What to watch next: approvals, timeline, and guidance

The next concrete milestone is shareholder approval, since Wipro has said the buyback is subject to that step. Investors are also tracking the company’s stated timeline, because CFO Aparna Iyer said completion is expected in Q1-27. Another element that entered the discussion is near-term business outlook, because reports tied to the same earnings cycle said Wipro cut guidance for Q1 FY27 to negative 2% to 0% in constant currency terms. Those updates also referenced that for the March quarter the company had guided 0% to 2% sequential growth. While social chatter is currently dominated by buyback math and dividend yield screenshots, the guidance line is part of the same information flow and could influence sentiment around the stock. Promoter participation is another watch point, since it was explicitly mentioned on the press conference. For yield-focused investors, the key is separating dividend declarations already made from future yield assumptions that depend on price and payout timing. For buyback-focused investors, the key is understanding that tender offers are capped by the announced share count and executed on a proportionate basis. The discussion is likely to stay active until Wipro provides the next set of process dates and the market starts estimating participation more precisely.

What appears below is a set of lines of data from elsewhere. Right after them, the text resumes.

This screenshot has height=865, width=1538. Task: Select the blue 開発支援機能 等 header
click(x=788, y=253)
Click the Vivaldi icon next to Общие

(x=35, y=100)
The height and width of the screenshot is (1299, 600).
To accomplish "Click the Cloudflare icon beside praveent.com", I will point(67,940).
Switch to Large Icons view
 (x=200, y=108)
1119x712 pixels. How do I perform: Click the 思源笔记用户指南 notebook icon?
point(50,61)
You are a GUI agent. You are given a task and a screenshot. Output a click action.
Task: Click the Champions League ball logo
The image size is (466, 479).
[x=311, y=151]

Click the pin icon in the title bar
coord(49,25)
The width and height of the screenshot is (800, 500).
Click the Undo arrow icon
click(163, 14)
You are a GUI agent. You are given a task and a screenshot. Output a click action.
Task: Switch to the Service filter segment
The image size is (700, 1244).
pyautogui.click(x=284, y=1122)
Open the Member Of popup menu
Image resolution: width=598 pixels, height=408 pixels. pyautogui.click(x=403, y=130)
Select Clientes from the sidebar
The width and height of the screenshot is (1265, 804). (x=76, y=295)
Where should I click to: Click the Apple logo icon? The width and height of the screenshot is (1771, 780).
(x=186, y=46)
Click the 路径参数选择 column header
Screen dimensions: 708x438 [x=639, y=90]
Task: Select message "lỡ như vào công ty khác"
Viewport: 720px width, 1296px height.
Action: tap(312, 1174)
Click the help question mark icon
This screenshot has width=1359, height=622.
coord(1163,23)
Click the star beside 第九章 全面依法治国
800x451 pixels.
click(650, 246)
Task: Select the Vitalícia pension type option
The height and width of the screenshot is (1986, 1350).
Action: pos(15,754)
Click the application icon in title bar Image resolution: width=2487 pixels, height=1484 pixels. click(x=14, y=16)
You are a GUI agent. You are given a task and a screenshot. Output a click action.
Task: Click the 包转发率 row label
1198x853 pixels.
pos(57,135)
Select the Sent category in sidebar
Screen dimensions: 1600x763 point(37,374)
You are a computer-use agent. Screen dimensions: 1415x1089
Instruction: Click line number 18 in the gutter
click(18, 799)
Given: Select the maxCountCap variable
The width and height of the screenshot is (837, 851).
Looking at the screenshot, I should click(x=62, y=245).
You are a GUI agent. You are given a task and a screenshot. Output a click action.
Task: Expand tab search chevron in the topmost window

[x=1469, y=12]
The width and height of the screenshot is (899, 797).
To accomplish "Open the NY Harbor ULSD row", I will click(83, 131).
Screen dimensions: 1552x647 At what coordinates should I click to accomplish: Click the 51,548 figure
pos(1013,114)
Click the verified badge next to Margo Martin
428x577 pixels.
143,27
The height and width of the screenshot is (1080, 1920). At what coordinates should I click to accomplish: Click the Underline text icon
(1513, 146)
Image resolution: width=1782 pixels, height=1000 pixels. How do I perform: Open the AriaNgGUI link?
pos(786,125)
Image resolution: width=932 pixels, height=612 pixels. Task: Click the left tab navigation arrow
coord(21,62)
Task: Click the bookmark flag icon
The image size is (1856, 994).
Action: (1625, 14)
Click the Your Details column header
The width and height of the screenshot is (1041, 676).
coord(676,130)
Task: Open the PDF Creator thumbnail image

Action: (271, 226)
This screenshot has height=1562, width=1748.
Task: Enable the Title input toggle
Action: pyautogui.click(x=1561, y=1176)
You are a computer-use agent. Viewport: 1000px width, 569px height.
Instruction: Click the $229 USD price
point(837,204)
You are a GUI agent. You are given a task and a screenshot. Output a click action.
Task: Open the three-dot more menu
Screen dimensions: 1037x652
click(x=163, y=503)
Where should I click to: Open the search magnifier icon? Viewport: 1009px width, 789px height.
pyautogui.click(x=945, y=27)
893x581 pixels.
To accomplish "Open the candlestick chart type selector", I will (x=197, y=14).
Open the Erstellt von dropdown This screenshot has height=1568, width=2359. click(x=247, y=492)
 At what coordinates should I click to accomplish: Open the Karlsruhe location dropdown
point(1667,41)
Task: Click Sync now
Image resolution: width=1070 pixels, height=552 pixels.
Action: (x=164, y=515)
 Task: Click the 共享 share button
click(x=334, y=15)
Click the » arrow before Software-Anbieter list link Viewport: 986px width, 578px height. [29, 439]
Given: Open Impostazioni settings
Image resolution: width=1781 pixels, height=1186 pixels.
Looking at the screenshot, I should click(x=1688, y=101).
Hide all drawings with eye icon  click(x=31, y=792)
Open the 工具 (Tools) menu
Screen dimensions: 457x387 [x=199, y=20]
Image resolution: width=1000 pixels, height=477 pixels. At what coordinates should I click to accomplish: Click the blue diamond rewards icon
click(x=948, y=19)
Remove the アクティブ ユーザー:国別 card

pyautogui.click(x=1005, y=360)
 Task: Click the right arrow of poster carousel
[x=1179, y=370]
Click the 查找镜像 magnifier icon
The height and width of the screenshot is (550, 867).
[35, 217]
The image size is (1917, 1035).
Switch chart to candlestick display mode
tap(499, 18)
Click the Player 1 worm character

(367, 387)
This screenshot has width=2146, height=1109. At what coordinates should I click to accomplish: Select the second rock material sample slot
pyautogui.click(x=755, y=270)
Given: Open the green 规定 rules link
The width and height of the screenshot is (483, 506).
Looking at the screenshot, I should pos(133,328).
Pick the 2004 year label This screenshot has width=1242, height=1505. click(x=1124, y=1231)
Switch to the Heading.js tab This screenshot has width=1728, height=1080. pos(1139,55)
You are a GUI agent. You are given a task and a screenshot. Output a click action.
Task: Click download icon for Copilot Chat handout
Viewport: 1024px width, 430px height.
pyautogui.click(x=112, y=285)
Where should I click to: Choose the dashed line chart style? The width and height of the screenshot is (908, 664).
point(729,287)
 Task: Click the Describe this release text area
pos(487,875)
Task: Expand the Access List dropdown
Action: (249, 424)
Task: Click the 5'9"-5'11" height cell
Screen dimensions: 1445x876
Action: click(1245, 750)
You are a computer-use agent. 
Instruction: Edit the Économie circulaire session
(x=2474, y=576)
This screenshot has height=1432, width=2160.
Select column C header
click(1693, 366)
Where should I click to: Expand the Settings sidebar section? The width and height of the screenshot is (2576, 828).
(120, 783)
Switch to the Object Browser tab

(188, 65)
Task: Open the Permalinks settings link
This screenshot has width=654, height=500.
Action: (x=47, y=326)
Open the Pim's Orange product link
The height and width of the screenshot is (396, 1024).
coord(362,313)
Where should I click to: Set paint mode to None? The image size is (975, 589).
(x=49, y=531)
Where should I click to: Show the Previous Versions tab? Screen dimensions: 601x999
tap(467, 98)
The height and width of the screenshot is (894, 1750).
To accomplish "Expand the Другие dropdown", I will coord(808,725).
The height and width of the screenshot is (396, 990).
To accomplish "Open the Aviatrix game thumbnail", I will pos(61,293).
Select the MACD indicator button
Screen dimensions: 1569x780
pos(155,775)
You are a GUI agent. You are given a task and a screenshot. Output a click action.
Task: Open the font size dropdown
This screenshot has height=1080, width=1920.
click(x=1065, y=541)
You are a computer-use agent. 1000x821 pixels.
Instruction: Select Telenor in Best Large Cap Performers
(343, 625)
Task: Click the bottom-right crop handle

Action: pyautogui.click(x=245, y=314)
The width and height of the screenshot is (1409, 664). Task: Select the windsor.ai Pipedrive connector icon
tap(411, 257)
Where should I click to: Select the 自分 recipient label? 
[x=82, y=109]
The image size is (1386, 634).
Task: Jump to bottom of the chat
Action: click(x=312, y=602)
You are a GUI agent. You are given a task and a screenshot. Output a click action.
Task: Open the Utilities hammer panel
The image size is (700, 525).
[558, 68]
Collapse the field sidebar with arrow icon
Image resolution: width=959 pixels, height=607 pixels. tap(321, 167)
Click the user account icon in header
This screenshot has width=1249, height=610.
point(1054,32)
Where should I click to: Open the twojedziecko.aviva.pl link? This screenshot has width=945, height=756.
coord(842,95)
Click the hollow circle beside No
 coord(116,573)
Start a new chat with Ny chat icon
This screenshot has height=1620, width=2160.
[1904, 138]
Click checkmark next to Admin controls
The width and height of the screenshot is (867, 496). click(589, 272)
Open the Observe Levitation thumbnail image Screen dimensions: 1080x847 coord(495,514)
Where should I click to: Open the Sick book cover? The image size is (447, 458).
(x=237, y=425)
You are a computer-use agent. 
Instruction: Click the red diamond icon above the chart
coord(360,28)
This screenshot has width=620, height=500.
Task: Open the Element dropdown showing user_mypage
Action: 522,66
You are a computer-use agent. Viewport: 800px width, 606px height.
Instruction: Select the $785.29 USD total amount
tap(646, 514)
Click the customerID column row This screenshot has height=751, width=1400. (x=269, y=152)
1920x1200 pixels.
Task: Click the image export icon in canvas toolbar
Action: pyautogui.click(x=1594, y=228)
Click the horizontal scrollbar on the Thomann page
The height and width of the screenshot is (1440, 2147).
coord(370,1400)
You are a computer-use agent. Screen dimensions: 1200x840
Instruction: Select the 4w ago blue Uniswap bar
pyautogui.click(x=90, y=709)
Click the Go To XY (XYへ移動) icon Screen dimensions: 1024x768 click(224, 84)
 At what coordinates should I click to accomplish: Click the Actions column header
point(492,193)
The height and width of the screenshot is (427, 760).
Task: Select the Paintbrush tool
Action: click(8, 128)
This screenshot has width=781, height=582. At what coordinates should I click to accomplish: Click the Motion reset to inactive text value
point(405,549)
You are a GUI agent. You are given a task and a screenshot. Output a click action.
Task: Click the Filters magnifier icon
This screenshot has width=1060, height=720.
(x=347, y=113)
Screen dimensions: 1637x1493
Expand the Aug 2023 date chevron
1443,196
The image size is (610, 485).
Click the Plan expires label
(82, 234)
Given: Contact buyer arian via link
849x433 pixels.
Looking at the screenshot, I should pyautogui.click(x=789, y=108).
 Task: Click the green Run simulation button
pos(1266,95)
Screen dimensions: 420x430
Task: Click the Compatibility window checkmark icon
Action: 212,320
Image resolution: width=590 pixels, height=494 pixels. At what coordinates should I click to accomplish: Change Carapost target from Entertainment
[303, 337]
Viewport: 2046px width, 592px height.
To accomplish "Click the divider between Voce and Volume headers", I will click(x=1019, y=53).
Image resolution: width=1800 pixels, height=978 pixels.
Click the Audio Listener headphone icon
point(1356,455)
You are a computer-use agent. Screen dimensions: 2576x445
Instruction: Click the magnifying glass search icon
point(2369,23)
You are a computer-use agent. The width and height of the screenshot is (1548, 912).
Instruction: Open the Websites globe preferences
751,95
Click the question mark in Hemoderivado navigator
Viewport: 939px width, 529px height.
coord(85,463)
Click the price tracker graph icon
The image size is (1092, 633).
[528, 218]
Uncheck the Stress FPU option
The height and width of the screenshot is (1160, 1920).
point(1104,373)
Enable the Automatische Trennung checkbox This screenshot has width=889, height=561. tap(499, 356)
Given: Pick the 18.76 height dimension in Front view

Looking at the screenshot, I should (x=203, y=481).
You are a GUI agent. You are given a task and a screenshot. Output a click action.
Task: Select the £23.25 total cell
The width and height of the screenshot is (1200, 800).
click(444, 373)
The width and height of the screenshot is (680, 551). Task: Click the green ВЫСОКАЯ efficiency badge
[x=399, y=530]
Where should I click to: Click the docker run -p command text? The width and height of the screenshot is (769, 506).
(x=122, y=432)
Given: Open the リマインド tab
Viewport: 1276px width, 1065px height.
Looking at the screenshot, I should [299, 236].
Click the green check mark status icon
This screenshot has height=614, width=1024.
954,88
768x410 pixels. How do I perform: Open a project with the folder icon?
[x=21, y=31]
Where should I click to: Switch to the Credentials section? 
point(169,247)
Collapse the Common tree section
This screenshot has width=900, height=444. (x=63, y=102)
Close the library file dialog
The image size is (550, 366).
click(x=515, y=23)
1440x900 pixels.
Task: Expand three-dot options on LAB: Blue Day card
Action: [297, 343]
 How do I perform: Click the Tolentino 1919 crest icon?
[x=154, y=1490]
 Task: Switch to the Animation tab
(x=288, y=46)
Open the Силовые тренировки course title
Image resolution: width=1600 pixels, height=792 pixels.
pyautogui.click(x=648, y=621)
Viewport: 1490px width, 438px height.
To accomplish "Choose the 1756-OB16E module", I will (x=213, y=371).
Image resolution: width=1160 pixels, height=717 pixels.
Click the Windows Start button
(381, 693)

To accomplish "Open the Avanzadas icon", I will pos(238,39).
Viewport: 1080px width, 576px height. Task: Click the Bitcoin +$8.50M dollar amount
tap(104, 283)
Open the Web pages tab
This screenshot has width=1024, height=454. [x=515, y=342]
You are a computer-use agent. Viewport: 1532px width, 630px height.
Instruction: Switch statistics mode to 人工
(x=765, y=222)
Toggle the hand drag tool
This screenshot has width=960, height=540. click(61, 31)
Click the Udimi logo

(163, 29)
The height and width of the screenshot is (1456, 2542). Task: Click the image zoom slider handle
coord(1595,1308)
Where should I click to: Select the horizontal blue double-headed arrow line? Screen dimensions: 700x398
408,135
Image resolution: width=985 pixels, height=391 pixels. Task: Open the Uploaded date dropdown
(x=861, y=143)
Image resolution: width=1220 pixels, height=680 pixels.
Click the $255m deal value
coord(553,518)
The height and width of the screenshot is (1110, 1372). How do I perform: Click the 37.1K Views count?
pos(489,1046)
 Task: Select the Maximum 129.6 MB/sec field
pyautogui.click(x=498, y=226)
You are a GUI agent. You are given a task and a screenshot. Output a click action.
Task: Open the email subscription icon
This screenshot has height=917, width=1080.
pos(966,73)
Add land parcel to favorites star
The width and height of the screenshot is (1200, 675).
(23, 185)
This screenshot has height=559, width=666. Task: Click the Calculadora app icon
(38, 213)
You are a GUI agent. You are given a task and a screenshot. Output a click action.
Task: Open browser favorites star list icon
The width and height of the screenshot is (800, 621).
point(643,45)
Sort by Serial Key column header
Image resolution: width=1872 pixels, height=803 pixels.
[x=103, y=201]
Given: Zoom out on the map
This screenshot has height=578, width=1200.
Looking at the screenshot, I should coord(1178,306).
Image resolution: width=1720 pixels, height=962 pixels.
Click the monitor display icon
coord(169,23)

Frequently Asked Questions

Wipro’s board approved a buyback of up to ₹15,000 crore via tender offer at ₹250 per share, for up to 60 crore shares (5.7% of paid-up equity).
The buyback is subject to shareholder approval, and Wipro’s CFO said it is expected to be completed in Q1-27.
Reports in the shared context cite a 19% premium to Wipro’s April 16 closing price on NSE (around ₹210.15).
Social posts cite varying dividend yield estimates (around 5.2% to 5.9%, and some lower), depending on the data source, trailing dividends used, and the share price reference.
Effective FY26, Wipro expects to return 70% or more of cumulative net income over three years via dividends and or buybacks; multiple notes and the CFO cite an 88% payout ratio for the three-year block ending FY26.